Hello to the Heresy Board!

I am starting an Emperor's Children army and thus far I have put together the beginnings of a squad Sergeant. Let me know what you guys think and some pointers for improving him would be greatly appreciated.










Thanks for looking,

Martok


----------



## Dakingofchaos (Sep 29, 2009)

Looking sexy! Have you seen the puppets war shoulder pads? They do a set of shoulder pads with wings presculpted onto them (clearly for emperors children just not named as such for copyright)


----------



## Dragblud da scrunka (Mar 26, 2009)

Nice mini i love the armour! where did u get the original model from? the only nagging thing is his right arm looks at an odd angle it may be the picture but i would either have it further back or almost pointing forwards.  keep it up!


----------



## Martok (Oct 31, 2012)

Dakingofchaos said:


> Looking sexy! Have you seen the puppets war shoulder pads? They do a set of shoulder pads with wings presculpted onto them (clearly for emperors children just not named as such for copyright)


Yeah I have seen them. I think I shall have to pick some up as well as the forge world ones just need to stock pile some money to pick up a worthwhile amount of resin.



Dragblud da scrunka said:


> Nice mini i love the armour! where did u get the original model from? the only nagging thing is his right arm looks at an odd angle it may be the picture but i would either have it further back or almost pointing forwards. keep it up!


The basic model is Forge World Mk3? Armour and the crest/cloak is Anvil Industry resin.

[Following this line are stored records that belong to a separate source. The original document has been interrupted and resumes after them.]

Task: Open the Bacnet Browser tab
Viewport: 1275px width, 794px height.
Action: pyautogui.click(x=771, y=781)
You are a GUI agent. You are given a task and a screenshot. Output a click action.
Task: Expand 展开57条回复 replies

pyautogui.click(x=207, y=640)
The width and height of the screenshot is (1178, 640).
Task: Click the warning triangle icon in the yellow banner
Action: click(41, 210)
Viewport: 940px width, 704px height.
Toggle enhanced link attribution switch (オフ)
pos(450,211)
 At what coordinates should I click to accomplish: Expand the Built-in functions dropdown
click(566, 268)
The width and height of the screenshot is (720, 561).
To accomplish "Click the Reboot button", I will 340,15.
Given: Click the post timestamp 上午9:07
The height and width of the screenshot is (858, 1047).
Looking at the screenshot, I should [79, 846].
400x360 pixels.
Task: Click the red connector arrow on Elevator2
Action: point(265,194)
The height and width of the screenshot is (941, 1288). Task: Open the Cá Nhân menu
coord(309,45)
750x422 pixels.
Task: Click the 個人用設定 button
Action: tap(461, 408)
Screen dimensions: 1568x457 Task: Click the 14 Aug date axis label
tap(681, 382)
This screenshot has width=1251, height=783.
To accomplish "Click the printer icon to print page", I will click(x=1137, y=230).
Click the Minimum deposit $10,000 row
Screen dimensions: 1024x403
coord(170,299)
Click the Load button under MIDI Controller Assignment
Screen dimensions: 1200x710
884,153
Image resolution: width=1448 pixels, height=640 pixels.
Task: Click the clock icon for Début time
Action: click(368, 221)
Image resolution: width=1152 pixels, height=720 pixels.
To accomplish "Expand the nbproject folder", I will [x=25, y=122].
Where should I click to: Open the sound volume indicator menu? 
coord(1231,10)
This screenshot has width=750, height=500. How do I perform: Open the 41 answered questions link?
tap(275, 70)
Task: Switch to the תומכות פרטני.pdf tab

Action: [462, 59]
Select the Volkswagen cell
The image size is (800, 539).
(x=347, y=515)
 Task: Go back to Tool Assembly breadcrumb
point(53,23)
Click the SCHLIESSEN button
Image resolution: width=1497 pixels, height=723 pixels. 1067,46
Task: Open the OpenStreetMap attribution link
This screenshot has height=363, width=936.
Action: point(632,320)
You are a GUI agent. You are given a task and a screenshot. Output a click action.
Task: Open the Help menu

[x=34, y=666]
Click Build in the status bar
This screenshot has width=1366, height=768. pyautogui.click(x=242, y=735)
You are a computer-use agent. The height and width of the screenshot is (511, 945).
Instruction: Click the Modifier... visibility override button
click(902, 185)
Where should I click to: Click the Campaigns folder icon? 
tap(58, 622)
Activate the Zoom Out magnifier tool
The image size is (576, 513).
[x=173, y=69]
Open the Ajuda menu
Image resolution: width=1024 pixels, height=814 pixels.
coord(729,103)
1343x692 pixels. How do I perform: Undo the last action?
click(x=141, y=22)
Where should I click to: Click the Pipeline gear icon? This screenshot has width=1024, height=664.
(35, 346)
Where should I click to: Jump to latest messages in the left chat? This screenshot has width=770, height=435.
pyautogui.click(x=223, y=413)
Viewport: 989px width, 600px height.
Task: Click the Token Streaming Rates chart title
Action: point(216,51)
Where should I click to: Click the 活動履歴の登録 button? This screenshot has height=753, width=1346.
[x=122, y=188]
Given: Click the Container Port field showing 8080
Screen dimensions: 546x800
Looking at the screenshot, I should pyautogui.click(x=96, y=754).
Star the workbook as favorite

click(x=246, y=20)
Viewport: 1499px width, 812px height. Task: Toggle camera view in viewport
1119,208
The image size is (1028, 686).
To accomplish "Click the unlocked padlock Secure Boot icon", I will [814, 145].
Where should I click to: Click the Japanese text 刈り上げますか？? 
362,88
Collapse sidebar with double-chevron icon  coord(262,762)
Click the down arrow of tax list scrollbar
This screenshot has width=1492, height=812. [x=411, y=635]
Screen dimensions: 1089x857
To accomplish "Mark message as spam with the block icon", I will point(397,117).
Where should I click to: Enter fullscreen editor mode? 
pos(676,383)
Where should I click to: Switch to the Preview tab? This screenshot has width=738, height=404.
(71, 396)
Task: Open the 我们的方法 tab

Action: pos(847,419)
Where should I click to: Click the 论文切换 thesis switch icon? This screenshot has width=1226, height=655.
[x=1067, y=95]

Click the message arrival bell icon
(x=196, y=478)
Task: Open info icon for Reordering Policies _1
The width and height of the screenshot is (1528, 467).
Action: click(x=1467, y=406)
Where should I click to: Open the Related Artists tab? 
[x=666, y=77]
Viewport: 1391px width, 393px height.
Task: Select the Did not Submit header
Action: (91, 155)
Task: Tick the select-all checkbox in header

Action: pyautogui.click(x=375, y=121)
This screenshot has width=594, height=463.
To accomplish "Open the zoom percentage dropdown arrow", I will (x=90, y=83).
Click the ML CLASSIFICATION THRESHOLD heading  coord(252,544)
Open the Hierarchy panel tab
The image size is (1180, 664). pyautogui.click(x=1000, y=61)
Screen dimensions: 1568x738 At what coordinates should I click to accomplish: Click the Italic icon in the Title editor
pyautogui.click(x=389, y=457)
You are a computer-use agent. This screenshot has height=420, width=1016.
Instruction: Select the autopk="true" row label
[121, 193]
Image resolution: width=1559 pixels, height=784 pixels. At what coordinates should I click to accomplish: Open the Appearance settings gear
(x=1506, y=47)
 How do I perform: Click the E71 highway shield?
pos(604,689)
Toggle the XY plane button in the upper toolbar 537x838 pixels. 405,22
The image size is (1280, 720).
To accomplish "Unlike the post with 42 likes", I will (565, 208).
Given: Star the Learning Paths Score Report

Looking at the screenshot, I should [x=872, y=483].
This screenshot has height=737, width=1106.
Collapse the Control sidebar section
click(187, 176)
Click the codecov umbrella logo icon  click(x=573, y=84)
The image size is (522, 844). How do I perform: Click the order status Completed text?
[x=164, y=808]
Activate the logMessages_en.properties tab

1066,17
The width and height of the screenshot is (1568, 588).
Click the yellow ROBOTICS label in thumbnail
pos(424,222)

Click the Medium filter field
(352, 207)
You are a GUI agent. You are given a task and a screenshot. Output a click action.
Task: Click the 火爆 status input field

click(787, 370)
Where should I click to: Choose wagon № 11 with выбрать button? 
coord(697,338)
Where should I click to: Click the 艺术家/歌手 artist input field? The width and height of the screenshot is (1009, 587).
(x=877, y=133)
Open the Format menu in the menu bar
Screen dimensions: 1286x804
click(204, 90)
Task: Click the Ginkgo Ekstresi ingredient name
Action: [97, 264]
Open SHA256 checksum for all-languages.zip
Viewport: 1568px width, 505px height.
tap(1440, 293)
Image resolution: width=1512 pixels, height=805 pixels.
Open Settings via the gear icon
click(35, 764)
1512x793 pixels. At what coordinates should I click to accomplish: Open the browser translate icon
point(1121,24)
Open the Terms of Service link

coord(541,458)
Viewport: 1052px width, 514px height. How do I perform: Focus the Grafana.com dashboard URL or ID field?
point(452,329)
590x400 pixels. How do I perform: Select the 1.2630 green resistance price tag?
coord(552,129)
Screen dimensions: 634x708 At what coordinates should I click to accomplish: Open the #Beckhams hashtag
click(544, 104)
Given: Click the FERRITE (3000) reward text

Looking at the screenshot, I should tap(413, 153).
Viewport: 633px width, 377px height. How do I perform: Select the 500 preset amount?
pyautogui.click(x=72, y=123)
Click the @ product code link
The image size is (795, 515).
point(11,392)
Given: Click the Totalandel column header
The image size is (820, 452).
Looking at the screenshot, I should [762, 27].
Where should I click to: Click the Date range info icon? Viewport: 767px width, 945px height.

I like the idea of him pointing the blade..... shall have to see what i can do thanks bud!


----------



## gearhart (Oct 18, 2011)

GREAT conversion mate keep it up!:biggrin:


----------



## Djinn24 (Jan 12, 2008)

Looks a bit busy, too much going on at once, he almost had enough doodads for a chapter master. Might change once he is painted.


----------



## Martok (Oct 31, 2012)

In the process of toning down the bling he became a Son of Horus... lol keep an eye out for his rebirth soon


----------



## Djinn24 (Jan 12, 2008)

LOL it looked good, just a bit to much stuff. Well I shall watch for the SoH stuff then.


----------